---------- Given entries
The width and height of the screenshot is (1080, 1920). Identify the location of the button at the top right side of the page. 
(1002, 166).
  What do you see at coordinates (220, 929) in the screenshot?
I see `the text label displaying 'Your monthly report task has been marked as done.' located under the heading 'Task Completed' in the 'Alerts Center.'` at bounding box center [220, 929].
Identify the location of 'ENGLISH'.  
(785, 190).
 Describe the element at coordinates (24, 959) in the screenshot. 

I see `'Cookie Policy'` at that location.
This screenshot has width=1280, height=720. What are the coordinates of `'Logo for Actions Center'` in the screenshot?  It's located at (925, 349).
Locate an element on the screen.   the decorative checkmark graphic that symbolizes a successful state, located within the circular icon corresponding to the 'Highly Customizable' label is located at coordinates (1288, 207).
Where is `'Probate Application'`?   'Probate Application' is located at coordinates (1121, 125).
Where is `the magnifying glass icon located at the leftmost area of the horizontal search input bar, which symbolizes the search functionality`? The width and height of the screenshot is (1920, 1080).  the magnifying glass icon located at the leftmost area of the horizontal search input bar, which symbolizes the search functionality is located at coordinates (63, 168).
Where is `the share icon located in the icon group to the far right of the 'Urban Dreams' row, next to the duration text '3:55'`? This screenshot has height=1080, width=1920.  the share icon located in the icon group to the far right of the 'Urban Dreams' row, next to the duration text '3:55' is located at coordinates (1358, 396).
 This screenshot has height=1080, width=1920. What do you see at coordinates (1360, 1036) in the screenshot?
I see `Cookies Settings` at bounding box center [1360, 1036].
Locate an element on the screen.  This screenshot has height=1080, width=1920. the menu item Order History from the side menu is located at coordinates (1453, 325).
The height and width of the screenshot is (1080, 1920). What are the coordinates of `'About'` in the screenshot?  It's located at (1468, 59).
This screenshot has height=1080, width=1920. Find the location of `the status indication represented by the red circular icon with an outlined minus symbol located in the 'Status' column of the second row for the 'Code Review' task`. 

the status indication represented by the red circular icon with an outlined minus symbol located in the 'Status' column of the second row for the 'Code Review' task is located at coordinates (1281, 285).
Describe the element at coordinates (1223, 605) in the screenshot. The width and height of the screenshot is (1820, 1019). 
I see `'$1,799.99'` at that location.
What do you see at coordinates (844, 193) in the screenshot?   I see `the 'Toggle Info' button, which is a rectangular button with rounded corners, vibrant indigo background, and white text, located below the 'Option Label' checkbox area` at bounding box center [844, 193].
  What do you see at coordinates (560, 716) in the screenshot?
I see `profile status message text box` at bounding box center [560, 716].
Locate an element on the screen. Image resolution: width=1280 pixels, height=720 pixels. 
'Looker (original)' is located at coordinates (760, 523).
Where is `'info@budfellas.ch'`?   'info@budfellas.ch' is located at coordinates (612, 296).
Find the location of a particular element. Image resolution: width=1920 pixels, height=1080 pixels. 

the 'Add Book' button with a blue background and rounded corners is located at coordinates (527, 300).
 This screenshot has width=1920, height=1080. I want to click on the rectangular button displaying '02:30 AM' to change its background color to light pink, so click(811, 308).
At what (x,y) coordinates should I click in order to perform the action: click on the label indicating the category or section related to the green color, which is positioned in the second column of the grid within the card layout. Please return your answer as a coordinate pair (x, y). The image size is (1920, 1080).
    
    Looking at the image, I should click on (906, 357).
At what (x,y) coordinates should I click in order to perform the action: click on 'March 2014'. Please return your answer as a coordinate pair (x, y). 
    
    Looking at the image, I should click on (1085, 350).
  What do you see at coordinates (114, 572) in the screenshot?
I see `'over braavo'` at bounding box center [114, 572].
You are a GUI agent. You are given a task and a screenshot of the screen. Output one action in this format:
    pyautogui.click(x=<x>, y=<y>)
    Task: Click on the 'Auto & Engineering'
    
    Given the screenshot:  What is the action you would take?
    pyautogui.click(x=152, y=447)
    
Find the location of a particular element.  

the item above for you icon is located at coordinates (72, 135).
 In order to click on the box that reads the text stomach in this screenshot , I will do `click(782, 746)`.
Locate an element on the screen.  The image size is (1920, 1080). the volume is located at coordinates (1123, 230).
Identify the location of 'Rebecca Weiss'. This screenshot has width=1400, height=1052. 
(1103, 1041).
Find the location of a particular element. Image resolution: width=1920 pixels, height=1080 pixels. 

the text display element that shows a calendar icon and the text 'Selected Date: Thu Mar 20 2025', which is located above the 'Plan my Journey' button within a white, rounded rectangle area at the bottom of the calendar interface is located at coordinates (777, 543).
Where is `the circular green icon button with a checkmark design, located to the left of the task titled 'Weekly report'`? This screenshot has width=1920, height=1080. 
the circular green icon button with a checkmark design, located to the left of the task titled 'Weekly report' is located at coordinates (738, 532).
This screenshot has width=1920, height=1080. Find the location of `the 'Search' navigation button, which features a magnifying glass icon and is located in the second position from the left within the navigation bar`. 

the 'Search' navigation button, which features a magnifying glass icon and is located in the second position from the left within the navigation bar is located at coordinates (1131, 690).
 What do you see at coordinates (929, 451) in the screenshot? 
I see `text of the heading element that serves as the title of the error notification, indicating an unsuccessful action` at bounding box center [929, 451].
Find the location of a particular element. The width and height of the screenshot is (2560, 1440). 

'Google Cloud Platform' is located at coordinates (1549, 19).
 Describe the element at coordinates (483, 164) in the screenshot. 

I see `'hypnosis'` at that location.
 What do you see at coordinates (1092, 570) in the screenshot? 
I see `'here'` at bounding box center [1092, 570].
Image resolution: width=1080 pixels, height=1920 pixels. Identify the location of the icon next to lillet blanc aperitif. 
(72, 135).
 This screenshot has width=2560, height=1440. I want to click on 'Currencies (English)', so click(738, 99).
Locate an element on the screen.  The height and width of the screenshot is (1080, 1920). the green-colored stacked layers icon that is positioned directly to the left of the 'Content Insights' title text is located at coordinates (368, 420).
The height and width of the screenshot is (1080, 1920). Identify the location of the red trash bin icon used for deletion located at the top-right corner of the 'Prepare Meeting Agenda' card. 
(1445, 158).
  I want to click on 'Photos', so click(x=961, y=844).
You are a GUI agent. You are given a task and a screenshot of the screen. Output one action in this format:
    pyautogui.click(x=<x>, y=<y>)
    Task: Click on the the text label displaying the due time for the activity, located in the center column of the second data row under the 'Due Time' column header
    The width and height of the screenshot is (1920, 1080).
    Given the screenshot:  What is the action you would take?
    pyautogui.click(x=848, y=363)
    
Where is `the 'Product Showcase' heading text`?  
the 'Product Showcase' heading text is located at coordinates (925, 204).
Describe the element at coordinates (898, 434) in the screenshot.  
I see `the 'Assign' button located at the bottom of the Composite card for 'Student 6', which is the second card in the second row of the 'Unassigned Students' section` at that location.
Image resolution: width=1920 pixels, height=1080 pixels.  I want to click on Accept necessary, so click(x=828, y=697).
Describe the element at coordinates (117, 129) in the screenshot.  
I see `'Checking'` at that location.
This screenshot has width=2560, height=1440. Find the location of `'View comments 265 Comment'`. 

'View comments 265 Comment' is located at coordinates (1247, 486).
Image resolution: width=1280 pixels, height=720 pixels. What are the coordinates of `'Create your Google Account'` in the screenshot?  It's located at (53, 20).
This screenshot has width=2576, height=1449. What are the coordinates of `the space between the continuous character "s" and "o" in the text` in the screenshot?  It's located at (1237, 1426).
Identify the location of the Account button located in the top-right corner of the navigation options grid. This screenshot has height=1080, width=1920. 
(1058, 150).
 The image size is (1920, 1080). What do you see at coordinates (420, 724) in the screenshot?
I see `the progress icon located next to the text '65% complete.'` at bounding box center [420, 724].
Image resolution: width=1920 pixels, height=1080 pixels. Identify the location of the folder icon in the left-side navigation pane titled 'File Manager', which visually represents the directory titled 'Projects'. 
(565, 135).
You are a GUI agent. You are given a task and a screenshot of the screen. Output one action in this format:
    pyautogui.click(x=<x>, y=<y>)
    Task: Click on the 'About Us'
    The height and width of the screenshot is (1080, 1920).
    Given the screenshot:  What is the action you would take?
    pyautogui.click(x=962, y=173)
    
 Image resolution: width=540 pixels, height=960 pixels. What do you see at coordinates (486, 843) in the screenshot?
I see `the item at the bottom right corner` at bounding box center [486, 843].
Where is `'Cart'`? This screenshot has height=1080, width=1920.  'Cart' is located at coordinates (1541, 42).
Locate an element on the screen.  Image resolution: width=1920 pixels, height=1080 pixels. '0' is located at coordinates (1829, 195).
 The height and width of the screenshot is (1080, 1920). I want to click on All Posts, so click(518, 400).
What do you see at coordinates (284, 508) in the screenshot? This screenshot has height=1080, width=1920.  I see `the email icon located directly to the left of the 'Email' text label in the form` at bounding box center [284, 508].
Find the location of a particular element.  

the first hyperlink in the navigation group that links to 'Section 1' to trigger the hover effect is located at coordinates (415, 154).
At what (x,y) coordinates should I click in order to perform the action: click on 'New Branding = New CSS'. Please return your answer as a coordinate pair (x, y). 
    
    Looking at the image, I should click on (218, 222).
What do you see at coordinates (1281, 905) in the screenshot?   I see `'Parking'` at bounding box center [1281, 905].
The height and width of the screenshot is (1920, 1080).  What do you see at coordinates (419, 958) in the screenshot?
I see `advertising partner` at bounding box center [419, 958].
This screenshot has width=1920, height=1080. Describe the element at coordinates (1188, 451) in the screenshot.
--------------------
▶ [Problem description] Show every line of the records that contains the word "corners".

▶ [The solution]
What do you see at coordinates (844, 193) in the screenshot?   I see `the 'Toggle Info' button, which is a rectangular button with rounded corners, vibrant indigo background, and white text, located below the 'Option Label' checkbox area` at bounding box center [844, 193].
the 'Add Book' button with a blue background and rounded corners is located at coordinates (527, 300).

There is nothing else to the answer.